Tutto sembra perduto, le Camicie rosse sono padrone del campo, ma non hanno fatto i conti con il colpo di scena.

Capitolo 12: L'eroe inaspettato (Nemecsek, che cazzo ci fai fuori dal letto?!)

Nemecsek si rende conto di avere qualche problema alle vie respiratorie.

C'è un istante, nella vita di ogni uomo, in cui capita l'occasione per fare la differenza: quello era il momento giusto per Nemecsek. Col senno di poi, e con 41 e spicci di febbre, molti direbbero che poteva sceglierne uno migliore. Ma l'eroe è impulsivo per natura, incosciente di fronte al pericolo e abbastanza scemo dall'affrontarlo. A Budapest rivive quindi il mito di Davide e Golia però, contrariamente alla nota caramella che garantisce "5 minuti di aria viva", a questo Golia sono rimasti 5 minuti di aria e basta.
Nemecsek si getta su Áts, lo atterra e gli starnutisce in faccia.

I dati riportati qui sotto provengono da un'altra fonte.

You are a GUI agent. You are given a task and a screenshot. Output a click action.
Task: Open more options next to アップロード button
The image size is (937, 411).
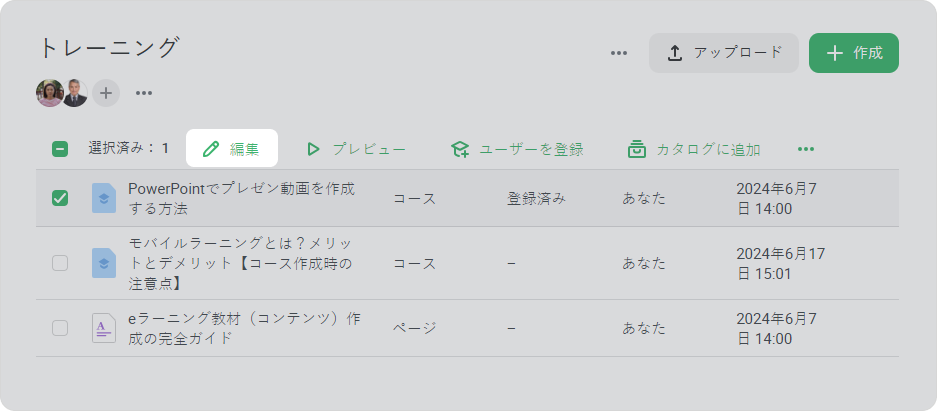(x=619, y=53)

Áts ha sempre avuto una fobia per i microbi, viene colto dal panico e si arrende immediatamente. La guerra è vinta.

Capitolo 13: La morte dell'eroe (Uno starnuto di troppo)

I ragazzi festeggiano l'eroico gesto di Nemecsek lanciandolo in aria, il liquido nei suoi polmoni sciaborda come in un barile semivuoto, gli altri se ne accorgono ma non gli danno peso. È quando Nemecsek viene giù "a peso morto" che realizzano la gravità della situazione.
Boka resta accanto al suo letto, tentando di rincuorarlo con le solite frasi di rito:

  • "vedrai che non è niente";
  • "mio cugino l'ha avuta ed è vivo per miracolo";
  • "ora respira abbastanza bene nella tenda ad ossigeno";
  • "se gli dice culo potrebbe anche arrivare a mangiare il panettone";
  • "mal che vada godrai della luce del Signore".

Nemecsek trova la forza per sorridere al suo amico, grattarsi le palle e biascicare: "La luce...".

Capitolo 14: Per cosa abbiamo lottato?! (Il palazzinaro)

La morte di Nemecsek è stato un duro colpo per Boka, la sua unica consolazione è che il sacrificio del suo amico sia servito a proteggere la base. Mentre si reca al campo, gli scappa un sospiro di sollievo pensando: Poteva andare peggio!
L'ingenuo ragazzo non si rende conto di aver attirato con quella frase sventure di classe A++, che comprendono cose tipo "essere investiti da un meteorite" e "dare della troia ad una donna che ti ha soffiato il parcheggio per poi scoprire che è la tizia con cui hai l'importante colloquio di lavoro".
Il rumore delle ruspe lo raggiunge mentre ancora percorre via Sméltzegry. Appena girato l'angolo si accorge del capannetto di pensionati che bofonchiano con sguardo severo, il cantiere è proprio sul loro terreno. Un rullo compressore lo sta spianando, mescolando senza alcun rispetto le tracce di eroiche gesta alle merde di Ettore. A quel punto pensa:
"Peggio di così non può andare!"
La prima guerra mondiale scoppierà dopo pochi anni.

Note

Template:Legginote

  1. ^ le 12:30 circa
  2. ^ ragazzini delle medie
  3. ^ sclerare: dar di matto, scapoccià
  4. ^ uno stolto
  5. ^ teneva il segreto per sé
  6. ^ atteggiarsi a grande mago
  7. ^ all'improvviso
  8. ^ Si dice che il primo furto della figurina di Pizzaballa sia stato perpetrato in seguito a un einstand.